(Beginning of Data records)
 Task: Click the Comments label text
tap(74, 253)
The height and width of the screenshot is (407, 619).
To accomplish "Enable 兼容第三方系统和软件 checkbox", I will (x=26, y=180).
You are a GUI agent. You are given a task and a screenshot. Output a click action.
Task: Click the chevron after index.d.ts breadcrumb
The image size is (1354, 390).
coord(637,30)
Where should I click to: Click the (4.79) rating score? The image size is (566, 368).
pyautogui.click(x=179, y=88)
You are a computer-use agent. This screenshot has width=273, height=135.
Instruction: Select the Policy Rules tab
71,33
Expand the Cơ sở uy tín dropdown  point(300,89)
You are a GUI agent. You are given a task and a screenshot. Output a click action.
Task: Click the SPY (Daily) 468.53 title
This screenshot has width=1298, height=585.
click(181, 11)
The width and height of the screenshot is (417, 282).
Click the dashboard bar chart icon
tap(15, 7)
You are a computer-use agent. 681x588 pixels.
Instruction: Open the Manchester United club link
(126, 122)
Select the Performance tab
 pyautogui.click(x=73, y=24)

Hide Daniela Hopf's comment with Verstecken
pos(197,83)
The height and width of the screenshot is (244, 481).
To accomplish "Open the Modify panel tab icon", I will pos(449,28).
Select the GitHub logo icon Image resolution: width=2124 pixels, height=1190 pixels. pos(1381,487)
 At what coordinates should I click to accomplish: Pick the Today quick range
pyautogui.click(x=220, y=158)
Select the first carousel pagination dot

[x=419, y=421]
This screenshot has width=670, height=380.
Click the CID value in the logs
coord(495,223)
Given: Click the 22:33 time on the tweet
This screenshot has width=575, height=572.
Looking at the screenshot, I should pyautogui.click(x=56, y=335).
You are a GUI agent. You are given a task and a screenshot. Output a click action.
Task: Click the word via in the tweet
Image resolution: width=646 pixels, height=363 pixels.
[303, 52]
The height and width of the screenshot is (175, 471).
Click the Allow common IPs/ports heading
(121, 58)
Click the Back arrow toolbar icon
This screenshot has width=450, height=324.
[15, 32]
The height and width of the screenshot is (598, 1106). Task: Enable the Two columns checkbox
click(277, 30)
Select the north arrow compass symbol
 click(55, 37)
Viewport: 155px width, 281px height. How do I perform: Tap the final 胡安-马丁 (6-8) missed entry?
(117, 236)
(End of Data records)
__Directions__:
What you give back should be exactly the lines of the data above from the line with "Task: Click the SPY (Daily) 468.53 title" through the line with "You are a computer-use agent. 681x588 pixels.", both of those included, and nothing more.

__Exercise output__:
Task: Click the SPY (Daily) 468.53 title
This screenshot has width=1298, height=585.
click(181, 11)
The width and height of the screenshot is (417, 282).
Click the dashboard bar chart icon
tap(15, 7)
You are a computer-use agent. 681x588 pixels.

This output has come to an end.